On Reality TV: "The Swan"
I was quite impressed with the group presentations. They each did an excellent job with presenting their material, and the topics were organized in such a way that was both interesting and insightful.
Both groups focused on entirely different aspects of the media. One leaned towards news media and the other towards “entertainment” (if you want to call it that). I found the presentation on Reality TV particularly interesting. The background information on the show “The Swan” was almost heart-wrenching. The group focused on articles that exploited America’s drive towards a sense of “perfection”. They made a good point: Average looking people (with no real deformities) enter the show, have a number of surgeries done to completely alter their appearance for a pageant they will still have to compete in to determine who among them is “truly” beautiful. I guess in some twisted way it’s nice for these people to gain a confidence in themselves that maybe they never before possessed. But the show, from the information that was given, seems to say “If you’re ugly and unhappy we can change your life with a few ‘minor’ surgeries.”

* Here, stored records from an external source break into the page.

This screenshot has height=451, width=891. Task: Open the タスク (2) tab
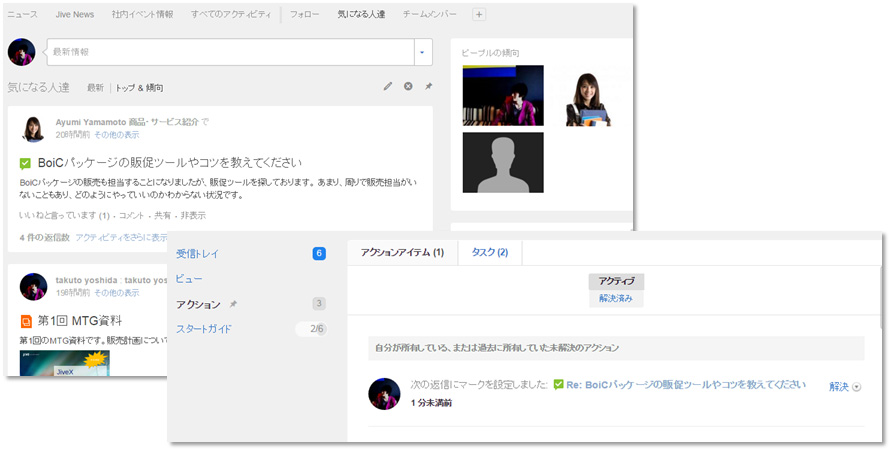489,252
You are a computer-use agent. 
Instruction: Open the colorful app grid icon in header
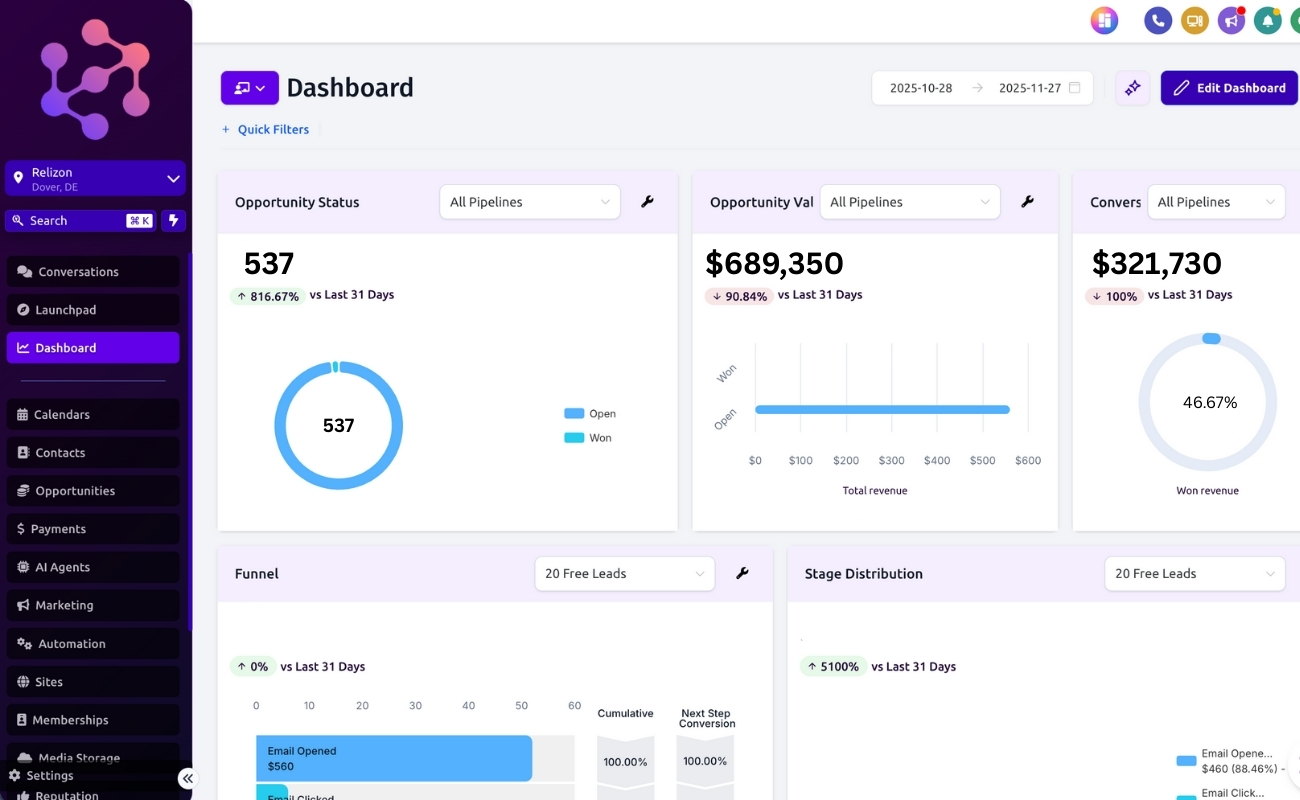(x=1104, y=20)
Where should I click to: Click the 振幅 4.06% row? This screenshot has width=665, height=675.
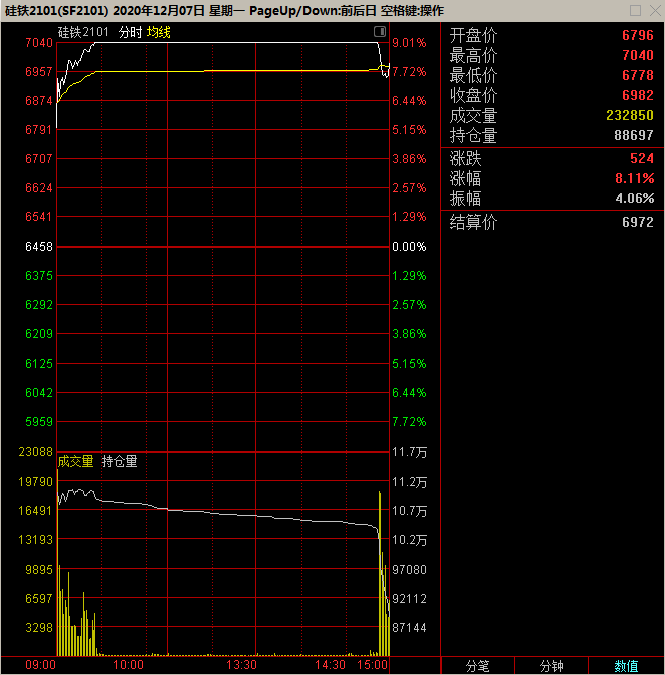pos(552,199)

The sad thing is, the crave for “perfection” doesn’t simply end at the season’s close. The statistics they gave about the rise of plastic surgery in America were not surprising. It’s sad that America has come to a point where any dissatisfaction with physical appearance can be “commonly” cut away with a knife. (Dissatisfactions, I might add, that are primarily there because of the media’s exploitation and America’s embracing of a particular “look.”) I saw a recent interview with a 29-year-old woman who had already undergone 26 plastic surgeries. She sat and confessed that, if she could, she would willingly go under the knife every day—that she still had a list of surgeries she wanted to have done so that she could achieve this sense of “perfection” and satisfaction with herself. A perfection that is, apparently, a never ending process of simply removing, changing, or adding more skin. I’m not trying say that everyone who has had plastic surgery is this extreme, obsessive, or discontented. CA gave an example in class of a woman who had entered the pageant specifically so she could regain her hearing. There are people who have been completely disfigured because of fires, car accidents, and other traumatic events that have undergone plastic surgery to restore their physical features. However, when America encourages individuals to choose plastic surgery as a means of self-help and as a self-esteem booster (as this particular TV series shows) there is a deep problem and a deep need for something more than plastic surgery.